A police forensics team classed about two-thirds of the images on the more serious end of the child exploitation image scale.
More than 1000 images were also considered "age difficult", where there is some doubt the people in them were underage.
Court records show Kiddell was first convicted in 1978 of obscene exposure.
Wilful exposure convictions followed in Australia in 1986, 1989 and 1990 - offending that Kiddell claimed stemmed from his participation in a nudist community.
In 2011, a jury in New Zealand found him guilty of masturbating at a beach in front of a teen girl who was swimming there, but he fled to Australia before he was sentenced.
Four years later in 2015, an Australian court sentenced him to eight months in prison for masturbating in front of a nine-year-old girl at a swimming pool, asking her to touch him and grabbing the child as she swam away.
He was deported to New Zealand after his release, and sentenced to intensive supervision and community work for the 2011 guilty verdict.
He was convicted again in 2016 after he tried to groom a police officer who was posing online as a 13-year-old girl in the Philippines.
During the investigation, police found child exploitation images and videos on Kiddell's computer, resulting in a two-year sentence for possession of objectionable material.
Upon his release from prison in 2017, he was put under an extended supervision order - special release restrictions reserved for offenders believed to pose "a real and ongoing risk of further sexual or violent offending".

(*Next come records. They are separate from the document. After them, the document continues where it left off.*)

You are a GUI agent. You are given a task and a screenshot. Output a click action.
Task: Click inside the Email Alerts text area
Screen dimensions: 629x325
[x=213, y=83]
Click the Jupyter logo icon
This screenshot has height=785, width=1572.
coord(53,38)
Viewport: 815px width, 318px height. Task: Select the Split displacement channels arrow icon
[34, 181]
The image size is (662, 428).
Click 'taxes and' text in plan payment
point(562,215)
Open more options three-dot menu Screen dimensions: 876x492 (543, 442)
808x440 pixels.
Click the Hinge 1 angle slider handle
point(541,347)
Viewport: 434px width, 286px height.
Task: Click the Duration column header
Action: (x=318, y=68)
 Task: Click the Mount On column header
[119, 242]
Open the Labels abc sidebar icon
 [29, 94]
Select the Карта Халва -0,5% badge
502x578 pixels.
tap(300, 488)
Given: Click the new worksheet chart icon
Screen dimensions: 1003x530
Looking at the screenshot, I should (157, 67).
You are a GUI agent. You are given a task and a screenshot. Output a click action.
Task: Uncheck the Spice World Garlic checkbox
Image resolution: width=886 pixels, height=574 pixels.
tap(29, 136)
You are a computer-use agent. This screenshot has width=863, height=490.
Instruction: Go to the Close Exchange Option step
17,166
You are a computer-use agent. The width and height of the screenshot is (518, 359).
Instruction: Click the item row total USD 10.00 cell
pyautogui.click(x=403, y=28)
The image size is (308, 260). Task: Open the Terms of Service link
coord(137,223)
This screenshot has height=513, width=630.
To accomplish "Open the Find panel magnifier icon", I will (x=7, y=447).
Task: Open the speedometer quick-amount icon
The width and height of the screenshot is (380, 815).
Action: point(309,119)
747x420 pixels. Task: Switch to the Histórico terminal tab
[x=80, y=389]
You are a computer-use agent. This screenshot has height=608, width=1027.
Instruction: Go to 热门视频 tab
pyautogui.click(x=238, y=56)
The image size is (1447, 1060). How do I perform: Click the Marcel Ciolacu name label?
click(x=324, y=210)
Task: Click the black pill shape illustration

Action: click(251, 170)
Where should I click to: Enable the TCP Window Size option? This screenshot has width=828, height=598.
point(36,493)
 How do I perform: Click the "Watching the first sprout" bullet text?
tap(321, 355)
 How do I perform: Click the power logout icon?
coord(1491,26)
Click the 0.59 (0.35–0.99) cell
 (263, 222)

Kiddell was under this supervision order when he committed his latest child pornography offences in 2020.
In court today, his lawyer Antonio Spika asked the judge to consider home detention, saying Kiddell has started "extensive rehabilitation" since February 2021, even before these charges were laid.
His offending is linked to abuse and trauma he suffered as a child, and he has now been diagnosed with an impulse disorder, the lawyer said.
He is medicated, goes for weekly counselling, and has shown genuine remorse, Spika said, referring to a letter Kiddell wrote to the court and his regular donations to a children's charity.
However, Police prosecutor Lucy Na said jail was the most appropriate sentence given the serious sexual offending and relevant previous convictions.
Judge Fitzgerald said Kiddell's efforts deserved credit but this was offset by his relevant convictions in Australia.
He said Kiddell has been assessed as being at high risk of re-offending and harm, and recommended he continue his rehabilitation and join the Te Piriti sex offender treatment programme.
The judge also noted several positive letters of support from Kiddell's church group and community, a handful of whom were sitting in the public gallery for the prolonged sentencing, split into three hearings over the course of the day.
Kiddell turned to nod at his supporters before he was taken away by security officers.